**Document segment**.
/---
Jonathan Hales (born 10 May 1937) is a British playwright and screenwriter. He is noted for his work with Lucasfilm, including The Young Indiana Jones Chronicles television series and Star Wars: Episode II – Attack of the Clones.

Career
Hales has worked extensively in the theatre (both as actor and stage director), film and television.  He began his screenwriting career in 1970, with the British television series Manhunt. Hales has written for the American series Dallas, as well as many iterations — series and DVD releases — of The Adventures of Young Indiana Jones.

In 1977 he directed the stage play Mecca by E. A. Whitehead at the Open Space Theatre, London.

Hales wrote the 1980 Agatha Christie film The Mirror Crack'd. He is credited with the story for the 2002 prequel to The Mummy, The Scorpion King, and is co-author (with George Lucas) of the screenplay for 2002's Star Wars film Star Wars: Episode II – Attack of the Clones.
\---
(Target position records)
/---
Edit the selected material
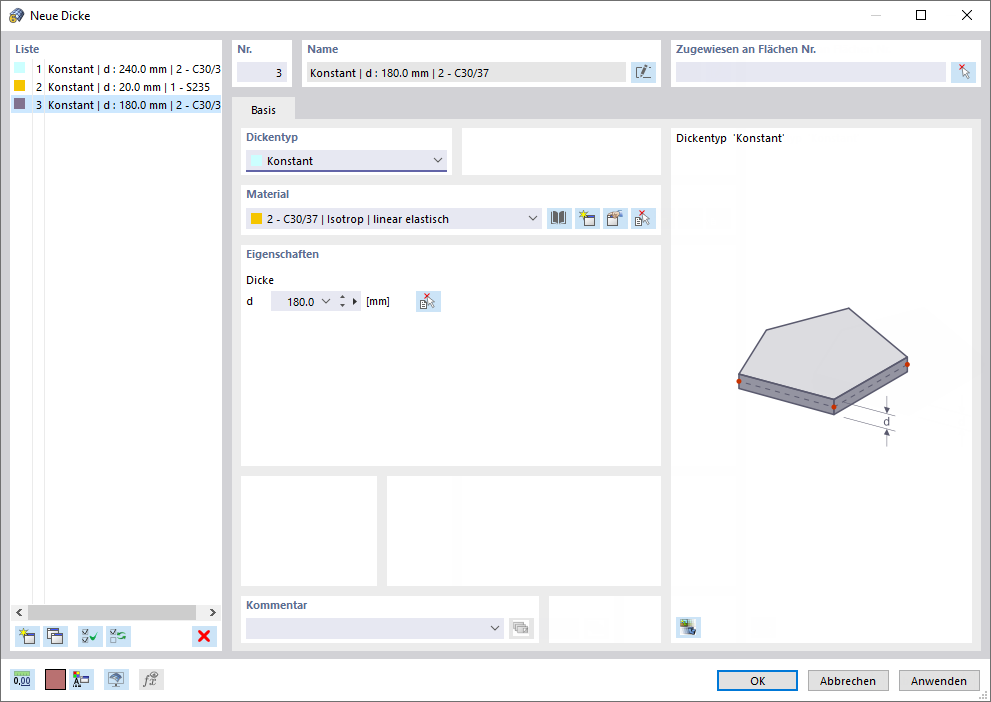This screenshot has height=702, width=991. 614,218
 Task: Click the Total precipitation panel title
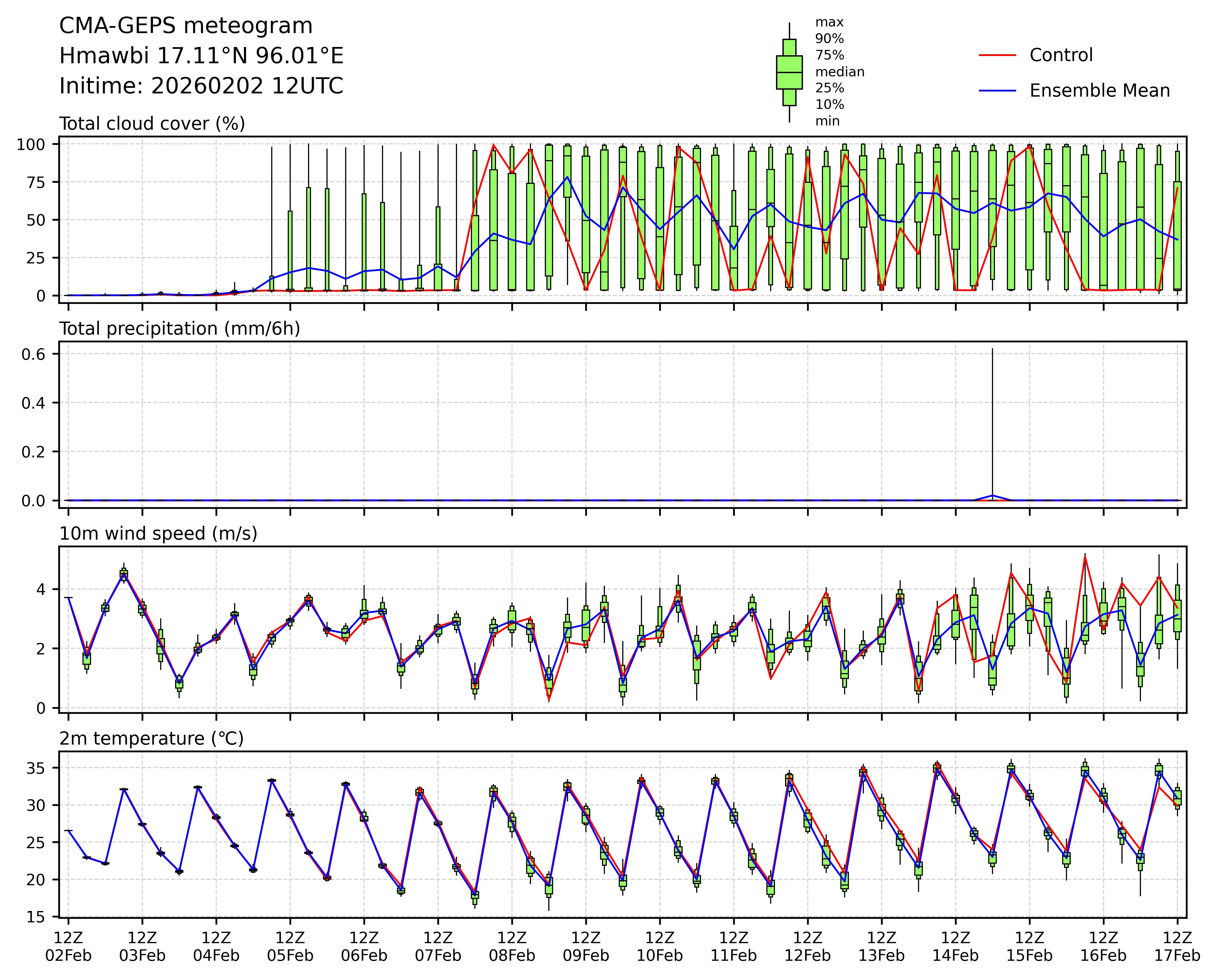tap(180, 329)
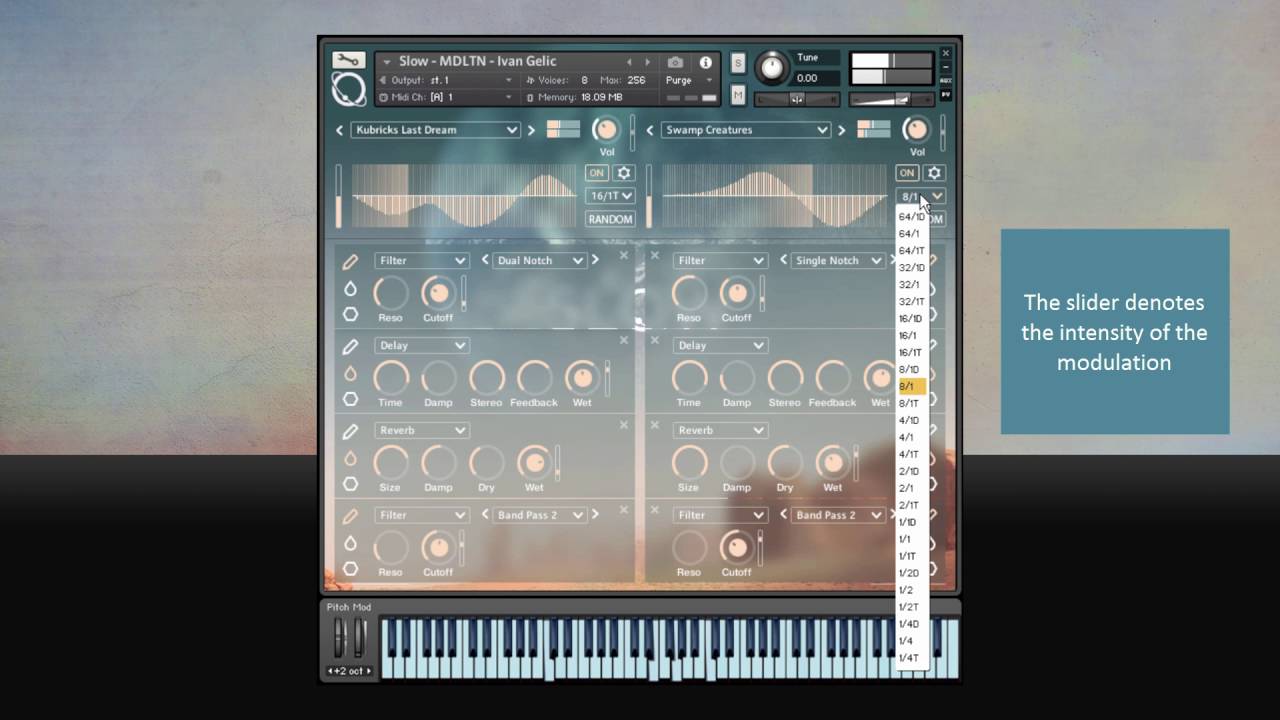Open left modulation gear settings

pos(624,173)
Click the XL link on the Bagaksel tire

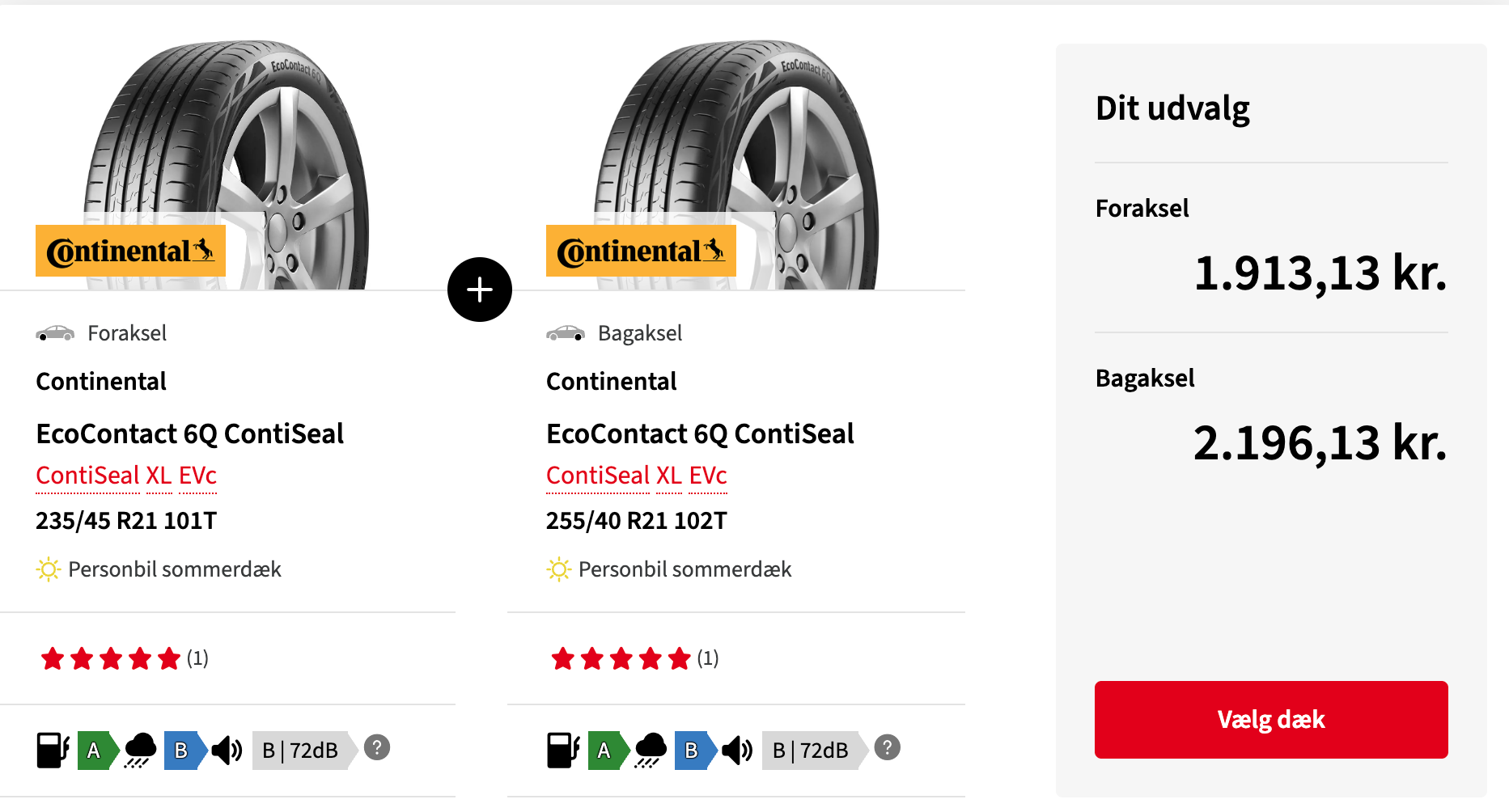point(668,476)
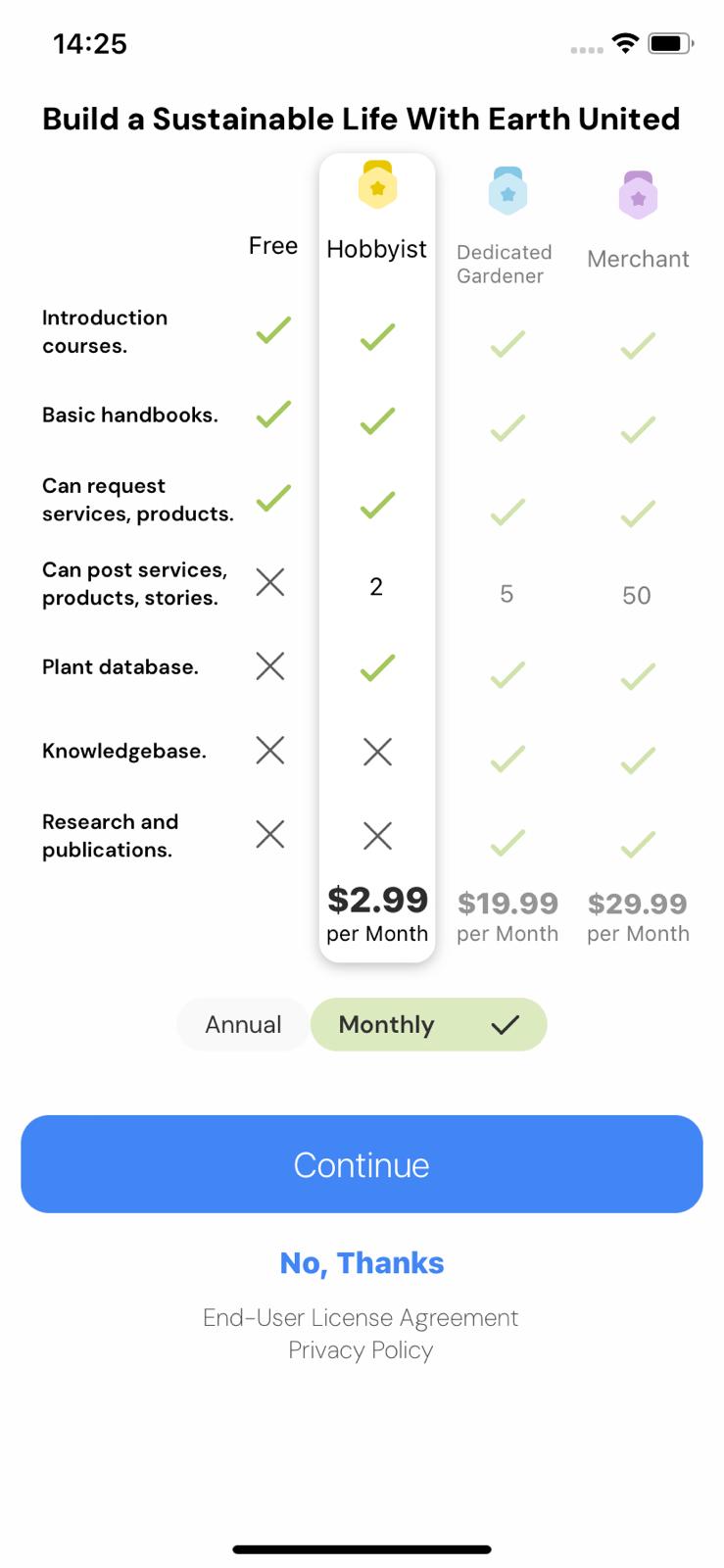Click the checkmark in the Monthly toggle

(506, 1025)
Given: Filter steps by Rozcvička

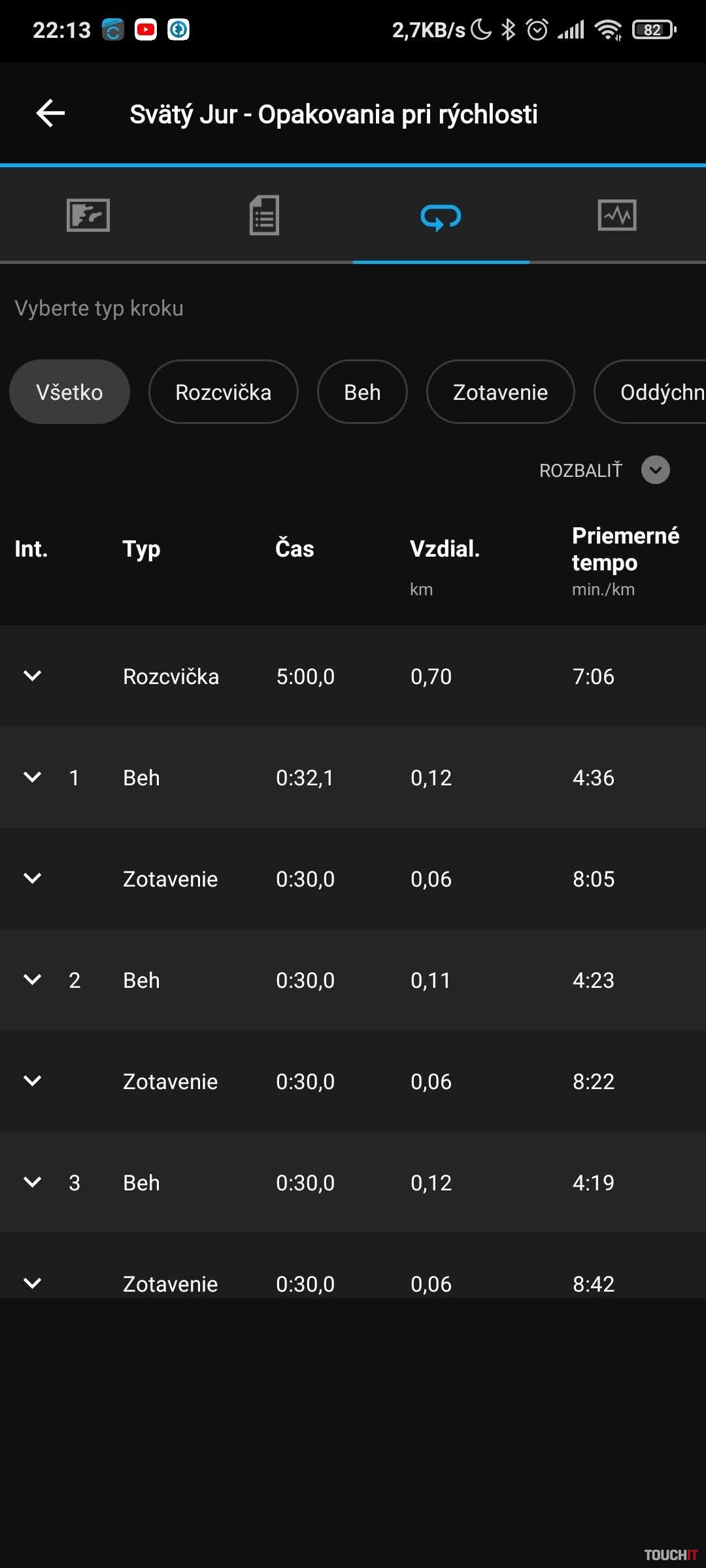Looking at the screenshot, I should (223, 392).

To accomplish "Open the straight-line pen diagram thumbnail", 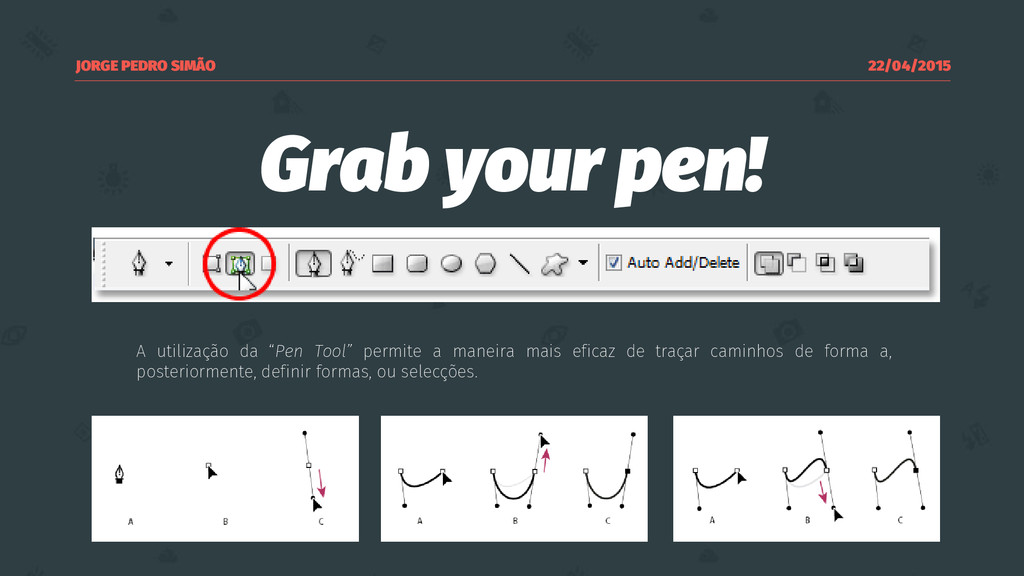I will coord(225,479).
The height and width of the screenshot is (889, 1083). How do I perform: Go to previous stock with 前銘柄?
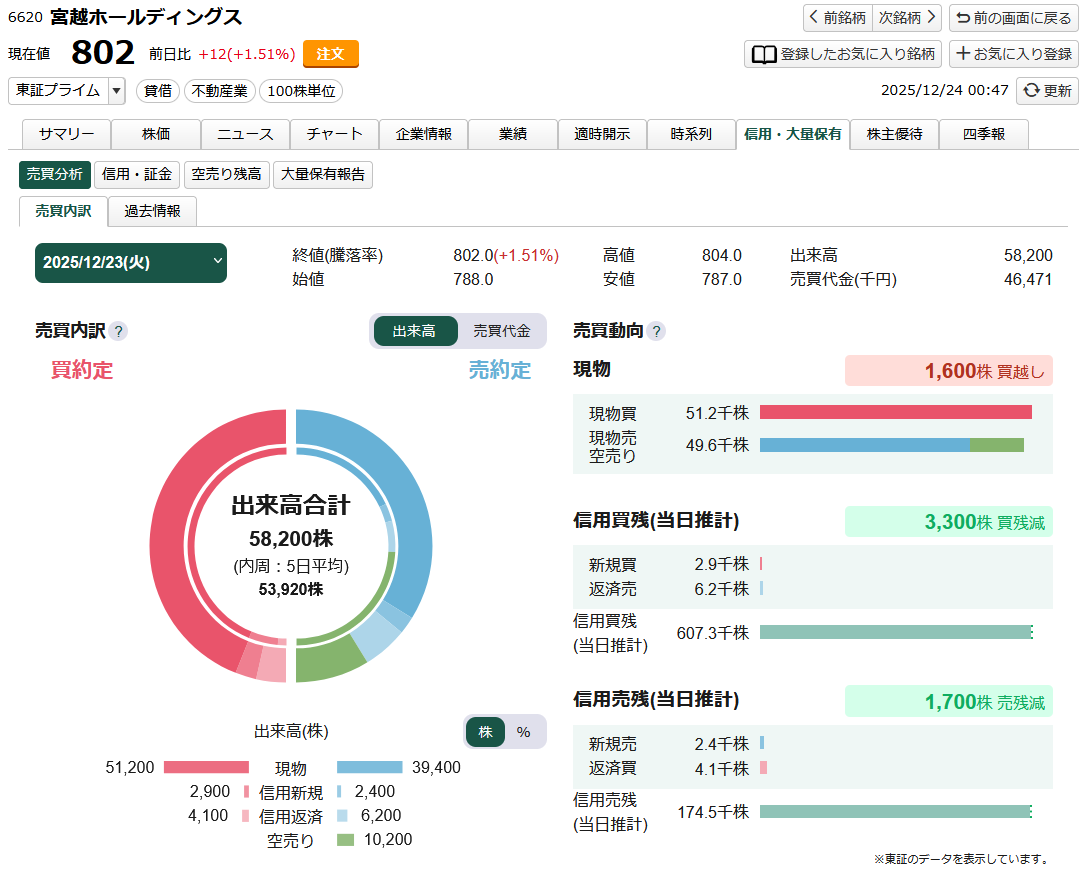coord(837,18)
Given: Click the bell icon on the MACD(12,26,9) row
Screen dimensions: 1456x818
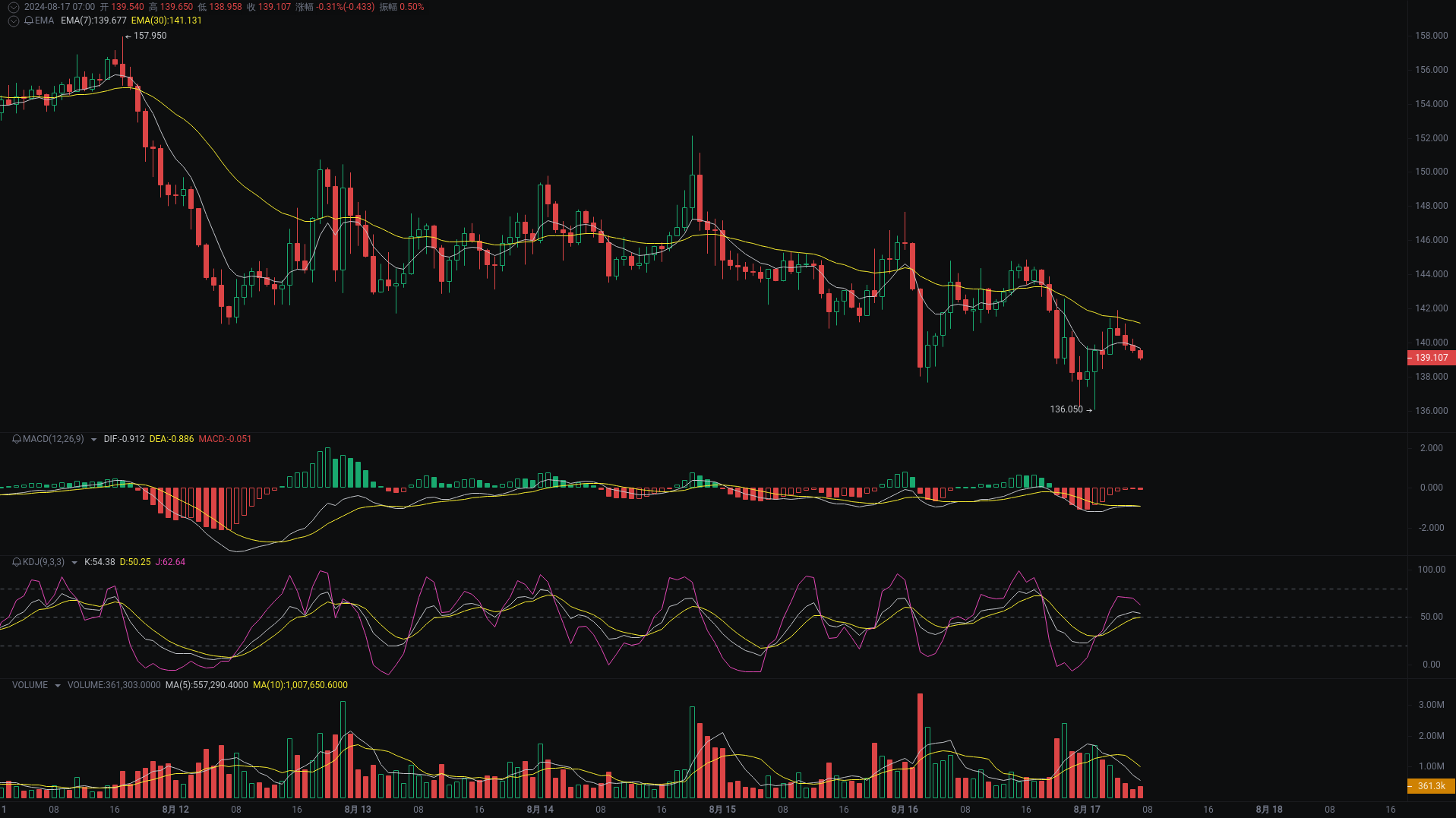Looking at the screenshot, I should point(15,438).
\---
**Things to do**.
a – Drawing on the Jonathan Hales article, state in one to three sentences what work he is noted for and which projects it includes.
b – In the Jonathan Hales article, swap "screenplay" for "script" and give the passage again, starting with "Hales wrote the" and going on through "film Star Wars: Episode II – Attack of the Clones.".
c – Answer these questions from the Jonathan Hales article:
(i) On what date was Hales born?
(ii) With which television series did he begin his screenwriting career, and in what year?
(iii) At which venue did he direct the stage play Mecca in 1977?
Rely on the text alone when responding.

**Answers provided**.
a – Hales is noted for his work with Lucasfilm. This includes The Young Indiana Jones Chronicles television series and Star Wars: Episode II – Attack of the Clones.

b –
Hales wrote the 1980 Agatha Christie film The Mirror Crack'd. He is credited with the story for the 2002 prequel to The Mummy, The Scorpion King, and is co-author (with George Lucas) of the script for 2002's Star Wars film Star Wars: Episode II – Attack of the Clones.

c –
(i) 10 May 1937
(ii) Manhunt, in 1970
(iii) The Open Space Theatre, London